- ASSIGNMENT
The answer must be every line of the records below that contains the word "Switch", copied out.

=== Begin Enclosure ===

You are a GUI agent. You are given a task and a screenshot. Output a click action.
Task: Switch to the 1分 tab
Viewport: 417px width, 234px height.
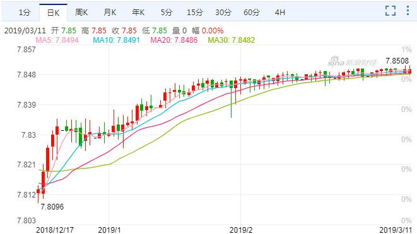click(x=24, y=12)
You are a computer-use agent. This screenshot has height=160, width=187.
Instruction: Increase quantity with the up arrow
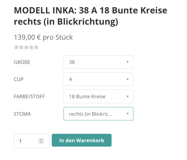click(x=41, y=139)
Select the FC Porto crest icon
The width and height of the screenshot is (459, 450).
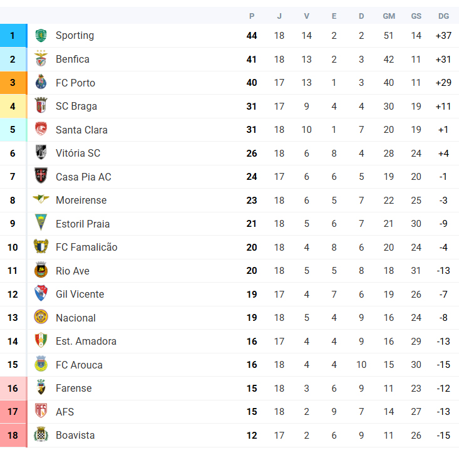pos(41,82)
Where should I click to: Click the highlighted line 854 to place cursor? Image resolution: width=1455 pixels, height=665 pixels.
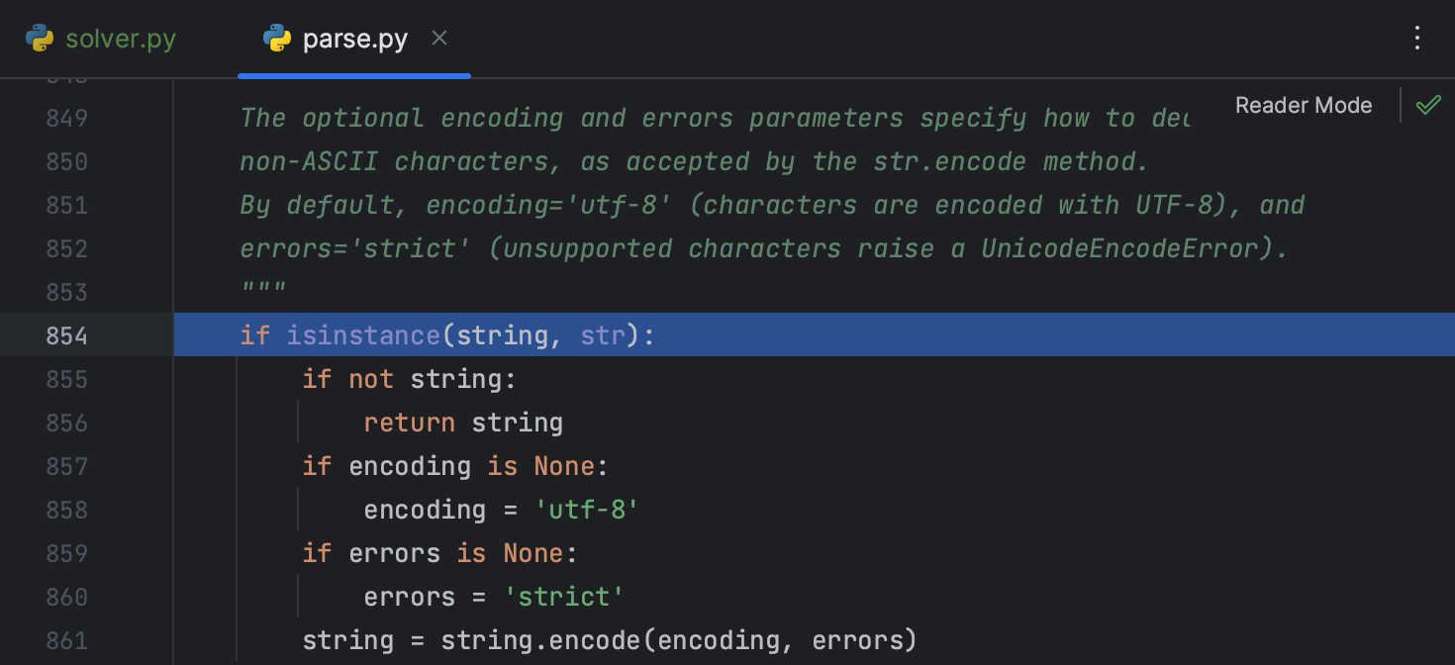pyautogui.click(x=445, y=335)
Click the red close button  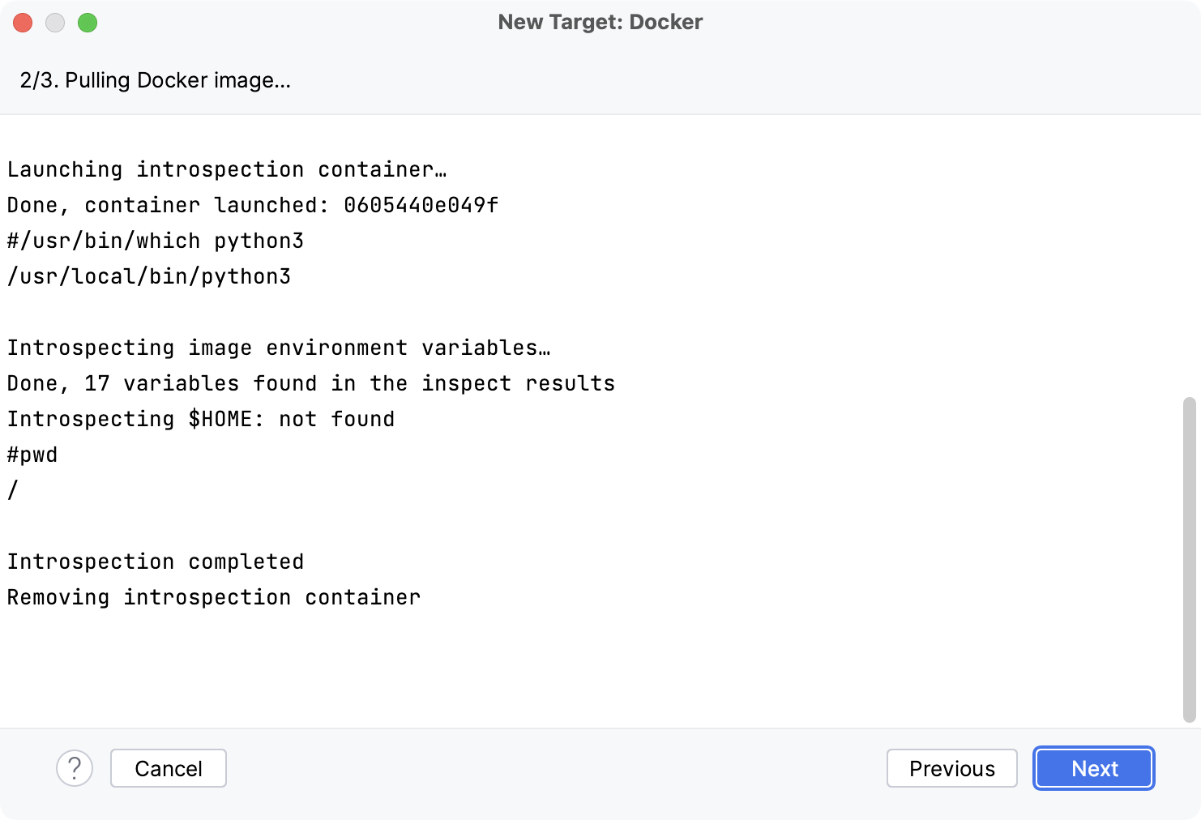(x=23, y=23)
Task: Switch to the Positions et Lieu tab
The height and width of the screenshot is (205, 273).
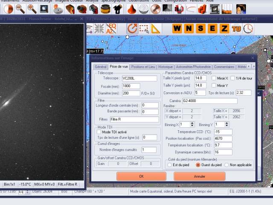Action: click(143, 67)
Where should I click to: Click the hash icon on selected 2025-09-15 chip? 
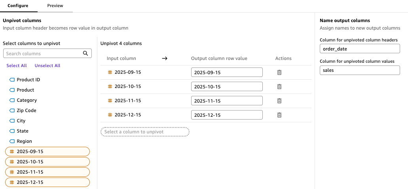tap(12, 152)
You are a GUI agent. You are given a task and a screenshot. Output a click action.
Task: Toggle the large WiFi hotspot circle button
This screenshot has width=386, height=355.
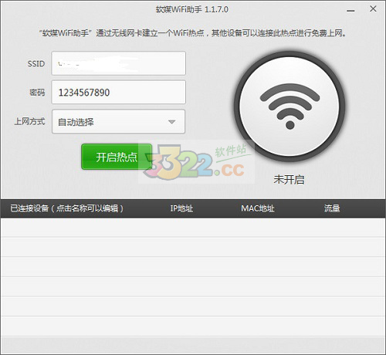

=== End Enclosure ===

- OUTPUT OF THE EXERCISE
Task: Switch to the 1分 tab
Task: Switch to the Positions et Lieu tab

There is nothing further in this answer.